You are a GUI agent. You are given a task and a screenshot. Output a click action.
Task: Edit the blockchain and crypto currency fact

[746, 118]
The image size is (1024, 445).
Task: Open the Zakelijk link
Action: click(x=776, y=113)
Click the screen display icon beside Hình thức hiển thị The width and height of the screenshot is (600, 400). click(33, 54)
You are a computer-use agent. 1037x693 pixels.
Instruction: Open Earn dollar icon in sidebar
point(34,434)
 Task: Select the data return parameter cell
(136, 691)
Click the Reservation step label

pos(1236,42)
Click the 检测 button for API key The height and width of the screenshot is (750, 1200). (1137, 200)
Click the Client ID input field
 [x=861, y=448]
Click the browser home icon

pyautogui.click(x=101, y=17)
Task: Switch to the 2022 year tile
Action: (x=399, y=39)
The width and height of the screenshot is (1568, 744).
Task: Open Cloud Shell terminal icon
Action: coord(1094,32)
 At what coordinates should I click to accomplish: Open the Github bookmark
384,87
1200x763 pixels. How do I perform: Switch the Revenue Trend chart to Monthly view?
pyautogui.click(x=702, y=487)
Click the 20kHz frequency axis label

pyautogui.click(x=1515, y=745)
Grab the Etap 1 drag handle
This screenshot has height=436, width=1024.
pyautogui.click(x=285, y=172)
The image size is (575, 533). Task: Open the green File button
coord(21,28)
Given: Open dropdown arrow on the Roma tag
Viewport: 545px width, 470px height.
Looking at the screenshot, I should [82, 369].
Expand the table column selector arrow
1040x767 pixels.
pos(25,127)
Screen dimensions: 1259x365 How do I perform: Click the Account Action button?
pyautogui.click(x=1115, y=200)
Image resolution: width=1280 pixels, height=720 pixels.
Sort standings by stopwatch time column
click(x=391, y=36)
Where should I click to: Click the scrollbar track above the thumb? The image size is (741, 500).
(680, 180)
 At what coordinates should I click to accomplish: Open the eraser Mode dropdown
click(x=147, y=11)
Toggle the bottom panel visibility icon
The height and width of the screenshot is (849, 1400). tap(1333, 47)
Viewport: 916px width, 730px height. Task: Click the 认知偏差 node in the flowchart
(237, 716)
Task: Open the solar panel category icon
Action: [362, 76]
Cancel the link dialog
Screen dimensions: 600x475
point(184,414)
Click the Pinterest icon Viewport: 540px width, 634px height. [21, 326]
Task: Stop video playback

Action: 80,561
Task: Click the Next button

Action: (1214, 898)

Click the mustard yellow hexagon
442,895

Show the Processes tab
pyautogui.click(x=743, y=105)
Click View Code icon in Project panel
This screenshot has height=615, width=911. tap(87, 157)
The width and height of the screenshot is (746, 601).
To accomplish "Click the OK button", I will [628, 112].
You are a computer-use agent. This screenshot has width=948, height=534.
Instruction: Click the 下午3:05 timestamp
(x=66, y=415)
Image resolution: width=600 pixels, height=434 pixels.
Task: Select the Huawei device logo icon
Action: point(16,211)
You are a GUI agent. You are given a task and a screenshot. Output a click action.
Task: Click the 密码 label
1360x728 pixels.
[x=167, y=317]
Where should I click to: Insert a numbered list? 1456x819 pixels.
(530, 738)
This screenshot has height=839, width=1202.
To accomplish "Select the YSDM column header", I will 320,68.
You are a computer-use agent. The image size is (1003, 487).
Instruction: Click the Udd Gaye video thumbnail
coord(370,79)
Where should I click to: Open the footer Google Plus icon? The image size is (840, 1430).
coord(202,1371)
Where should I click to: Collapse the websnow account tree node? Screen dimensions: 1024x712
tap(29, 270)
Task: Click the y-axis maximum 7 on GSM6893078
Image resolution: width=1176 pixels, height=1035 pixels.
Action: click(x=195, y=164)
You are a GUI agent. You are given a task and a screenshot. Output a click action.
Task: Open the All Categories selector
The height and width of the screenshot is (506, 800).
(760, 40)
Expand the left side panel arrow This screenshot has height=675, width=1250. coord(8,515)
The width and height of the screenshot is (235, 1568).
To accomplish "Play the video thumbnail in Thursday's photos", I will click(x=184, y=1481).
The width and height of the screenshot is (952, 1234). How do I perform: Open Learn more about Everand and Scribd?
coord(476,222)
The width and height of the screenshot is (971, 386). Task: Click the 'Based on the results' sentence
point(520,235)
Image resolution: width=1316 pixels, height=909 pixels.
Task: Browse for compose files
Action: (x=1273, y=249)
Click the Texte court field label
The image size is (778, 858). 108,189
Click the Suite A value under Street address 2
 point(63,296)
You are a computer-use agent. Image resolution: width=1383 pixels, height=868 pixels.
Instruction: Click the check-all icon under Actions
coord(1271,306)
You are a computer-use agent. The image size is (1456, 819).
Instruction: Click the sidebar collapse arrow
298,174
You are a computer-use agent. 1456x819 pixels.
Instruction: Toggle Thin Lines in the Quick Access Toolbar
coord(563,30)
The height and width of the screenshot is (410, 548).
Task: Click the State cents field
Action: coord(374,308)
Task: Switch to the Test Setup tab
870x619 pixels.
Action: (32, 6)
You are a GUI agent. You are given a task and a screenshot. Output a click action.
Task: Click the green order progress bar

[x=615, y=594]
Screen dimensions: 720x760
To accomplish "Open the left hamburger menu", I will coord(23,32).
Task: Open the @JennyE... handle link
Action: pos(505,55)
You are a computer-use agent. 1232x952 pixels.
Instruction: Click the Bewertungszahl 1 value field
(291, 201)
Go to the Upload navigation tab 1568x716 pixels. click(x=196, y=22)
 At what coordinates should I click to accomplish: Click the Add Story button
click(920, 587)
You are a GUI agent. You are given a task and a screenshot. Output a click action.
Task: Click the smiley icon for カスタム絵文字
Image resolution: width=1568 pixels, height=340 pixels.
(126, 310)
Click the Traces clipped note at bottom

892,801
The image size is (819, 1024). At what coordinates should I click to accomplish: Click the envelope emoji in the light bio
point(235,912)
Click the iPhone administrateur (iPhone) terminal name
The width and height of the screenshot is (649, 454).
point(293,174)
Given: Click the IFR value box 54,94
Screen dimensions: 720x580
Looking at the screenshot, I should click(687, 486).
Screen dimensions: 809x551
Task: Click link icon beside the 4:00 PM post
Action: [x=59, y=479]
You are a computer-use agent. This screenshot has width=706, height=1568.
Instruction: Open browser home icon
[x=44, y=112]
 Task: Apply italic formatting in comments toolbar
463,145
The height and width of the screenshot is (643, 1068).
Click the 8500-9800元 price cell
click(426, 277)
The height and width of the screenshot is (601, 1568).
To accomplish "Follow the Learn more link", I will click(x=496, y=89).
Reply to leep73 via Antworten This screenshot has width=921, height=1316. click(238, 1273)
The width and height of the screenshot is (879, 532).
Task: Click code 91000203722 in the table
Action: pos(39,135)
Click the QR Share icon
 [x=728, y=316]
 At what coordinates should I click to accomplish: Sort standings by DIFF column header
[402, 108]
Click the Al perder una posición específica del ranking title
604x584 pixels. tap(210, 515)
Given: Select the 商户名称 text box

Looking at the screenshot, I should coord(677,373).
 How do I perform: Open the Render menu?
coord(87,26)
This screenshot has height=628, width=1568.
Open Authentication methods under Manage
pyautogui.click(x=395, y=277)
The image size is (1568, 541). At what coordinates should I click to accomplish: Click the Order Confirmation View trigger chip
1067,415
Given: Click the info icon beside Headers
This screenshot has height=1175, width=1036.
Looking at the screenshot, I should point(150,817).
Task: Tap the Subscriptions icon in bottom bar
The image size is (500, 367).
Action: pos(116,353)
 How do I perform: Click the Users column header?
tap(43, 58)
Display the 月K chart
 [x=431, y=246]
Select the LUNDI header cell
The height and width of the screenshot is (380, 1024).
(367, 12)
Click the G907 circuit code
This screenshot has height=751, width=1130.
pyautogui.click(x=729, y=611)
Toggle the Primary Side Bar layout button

» **AIM OF THE TASK**:
Reproduce verbatim the lines of the records from the line containing "You are a computer-use agent. 1037x693" through the line containing "Click the 检测", including both of those lines.

» **TASK RESPONSE**:
You are a computer-use agent. 1037x693 pixels.
Instruction: Open Earn dollar icon in sidebar
point(34,434)
 Task: Select the data return parameter cell
(136, 691)
Click the Reservation step label

pos(1236,42)
Click the 检测 button for API key The height and width of the screenshot is (750, 1200). (1137, 200)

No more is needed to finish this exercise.